Coyotes are fairly monogamous, and couples will remain together for several years, which is better than your average celebrity. Mating takes place mainly during February and March and pregnancy is about two months, so we see little coyote pups (3-7 of them) in the early spring. They are in burrows which they use for a few years in a row and thoroughly clean after giving birth and throughout the 3-4 week hanging out in the den stage. Clearly I would make a bad coyote - while I hung out in my "den" both times but I certainly didn't clean anything thoroughly. 

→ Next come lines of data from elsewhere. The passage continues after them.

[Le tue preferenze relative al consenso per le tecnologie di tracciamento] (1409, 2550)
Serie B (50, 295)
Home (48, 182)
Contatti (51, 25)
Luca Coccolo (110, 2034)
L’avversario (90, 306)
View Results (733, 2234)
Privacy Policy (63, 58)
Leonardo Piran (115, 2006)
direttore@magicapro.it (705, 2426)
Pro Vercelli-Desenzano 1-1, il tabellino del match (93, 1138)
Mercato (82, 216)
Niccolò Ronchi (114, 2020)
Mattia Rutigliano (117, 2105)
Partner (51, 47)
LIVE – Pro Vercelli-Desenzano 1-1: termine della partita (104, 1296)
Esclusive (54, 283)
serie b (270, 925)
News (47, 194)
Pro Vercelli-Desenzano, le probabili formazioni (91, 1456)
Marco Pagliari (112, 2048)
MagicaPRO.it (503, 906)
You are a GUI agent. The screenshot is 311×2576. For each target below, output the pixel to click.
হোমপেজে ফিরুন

Playing around...hey look! Rabbits!
Eastern Cottontail

So that "breeding like rabbits" saying didn't come out of thin air. Breeding season starts in late winter (Februaryish) and continues into the fall, then they take a break over the winter. They have on average 5 kits at once, but anywhere from 1-12 is possible. Pregnancy lasts a month and the babies leave the nest another month later, completely independent, and it starts all over, for an average of 3-4 litters a year around here and up to 7 a year where it's warmer. The craziest part - sexual maturity is at 2-3 MONTHS of age. About a third of the rabbits will breed the same summer they were born!

All snuggly-wuggly in their nest... oh no, coyotes!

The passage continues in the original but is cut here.